## [To do]
Show every line of the records below that contains the word "föönihari".

Data drawn from a collection:
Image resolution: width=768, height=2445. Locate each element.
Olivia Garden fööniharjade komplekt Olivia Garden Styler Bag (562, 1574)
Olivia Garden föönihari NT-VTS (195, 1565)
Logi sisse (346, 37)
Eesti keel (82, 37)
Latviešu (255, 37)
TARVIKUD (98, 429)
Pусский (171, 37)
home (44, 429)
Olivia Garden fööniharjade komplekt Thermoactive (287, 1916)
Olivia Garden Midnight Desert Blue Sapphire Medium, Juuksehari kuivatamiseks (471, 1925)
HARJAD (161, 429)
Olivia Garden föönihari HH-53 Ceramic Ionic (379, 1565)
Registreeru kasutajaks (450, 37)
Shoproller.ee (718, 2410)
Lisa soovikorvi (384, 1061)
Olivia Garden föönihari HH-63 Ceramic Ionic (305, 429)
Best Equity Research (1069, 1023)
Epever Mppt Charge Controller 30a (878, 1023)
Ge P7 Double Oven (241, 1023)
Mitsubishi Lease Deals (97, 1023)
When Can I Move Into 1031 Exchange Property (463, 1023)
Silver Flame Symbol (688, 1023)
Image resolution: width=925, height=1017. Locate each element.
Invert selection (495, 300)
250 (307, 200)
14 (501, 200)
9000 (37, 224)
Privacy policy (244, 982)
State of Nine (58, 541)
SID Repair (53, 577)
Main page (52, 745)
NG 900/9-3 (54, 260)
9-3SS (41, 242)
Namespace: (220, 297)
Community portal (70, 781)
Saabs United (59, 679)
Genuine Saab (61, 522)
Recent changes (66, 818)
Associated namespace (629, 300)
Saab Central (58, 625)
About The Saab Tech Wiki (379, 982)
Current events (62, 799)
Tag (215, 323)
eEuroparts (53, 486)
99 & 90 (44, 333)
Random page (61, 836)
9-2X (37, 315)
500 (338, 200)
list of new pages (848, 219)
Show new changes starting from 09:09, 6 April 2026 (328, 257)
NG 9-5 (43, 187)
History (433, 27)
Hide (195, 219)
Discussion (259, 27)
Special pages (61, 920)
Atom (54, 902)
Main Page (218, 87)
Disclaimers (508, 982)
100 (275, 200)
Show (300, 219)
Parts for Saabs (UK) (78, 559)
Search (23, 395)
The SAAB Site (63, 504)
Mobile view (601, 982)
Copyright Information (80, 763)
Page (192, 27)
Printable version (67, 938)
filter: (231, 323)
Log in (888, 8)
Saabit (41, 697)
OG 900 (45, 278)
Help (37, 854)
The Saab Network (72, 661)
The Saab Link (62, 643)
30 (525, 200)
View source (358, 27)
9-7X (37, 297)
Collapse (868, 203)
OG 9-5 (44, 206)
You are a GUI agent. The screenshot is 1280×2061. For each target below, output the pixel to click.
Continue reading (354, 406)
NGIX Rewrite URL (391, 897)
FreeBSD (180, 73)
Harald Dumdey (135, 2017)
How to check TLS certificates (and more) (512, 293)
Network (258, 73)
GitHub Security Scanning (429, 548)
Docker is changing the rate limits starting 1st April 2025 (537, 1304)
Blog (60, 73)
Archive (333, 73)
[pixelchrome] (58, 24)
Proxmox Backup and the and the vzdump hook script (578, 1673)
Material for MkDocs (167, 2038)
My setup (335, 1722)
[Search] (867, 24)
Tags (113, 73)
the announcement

## [Task output]
Olivia Garden föönihari NT-VTS (195, 1565)
Olivia Garden föönihari HH-53 Ceramic Ionic (379, 1565)
Olivia Garden föönihari HH-63 Ceramic Ionic (305, 429)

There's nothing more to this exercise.